Cut to late April this year. The reporter was called back for a thank you and greeted with cheers and smiles – the bill had been corrected.
The thrill of grassroots reporting is embedded in this very aspect – its ability to affect grassroots impact.This month gave us a double whammy in this department!
Once again in Kulpahad in the blistering heat – Bundelkhand on the brink of what’s likely to be another unrelenting summer – where at the local market, also the congregation point for the residents, a water cooler was being sorely missed. And demanded. “The public needs one”, said Anil Kumar Namdev, “a sip of water in this heat is like man ki tassalli (peace of mind).” Sarman Lal agreed, terming it a no-brainer, while Beti Bai cited the inefficiency of the nagar palika in the matter and rattled off the uses of a pyaau, “Besides being able to quench your thirst, you can fill up bottles for later. Thande paani ki zaroorat toh lagi rehti hai is mausam mein.”
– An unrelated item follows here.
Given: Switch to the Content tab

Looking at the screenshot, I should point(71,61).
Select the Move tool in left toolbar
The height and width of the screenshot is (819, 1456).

Just as the Delhi heat wave took over, the newsroom got a call from Mahoba: An excited Shyamkali telling us how the story went viral in and around Mahoba, causing considerable pressure to be built, which granted the locals what they’d been asking for. “Chilchilati garmi” as it’s referred to, has finally got the much-needed respite. The water cooler takes pride of place in the market area now and a few young ‘uns even pose for selfies with it too!
A khabar ka asar is still rare enough for it to really feel special. Government apathy blended with living lives in severely neglected areas of the hinterland often leaves the kasbah dweller helpless, and hopeless. When endless amount of tweets and tags and social media campaigns to government after government seem to all collect in a black hole,we are glad for the on-ground calls to action that translate into real-time impact, real-time change. And when it happens in the span of a lunar cycle, there truly is nothing like it.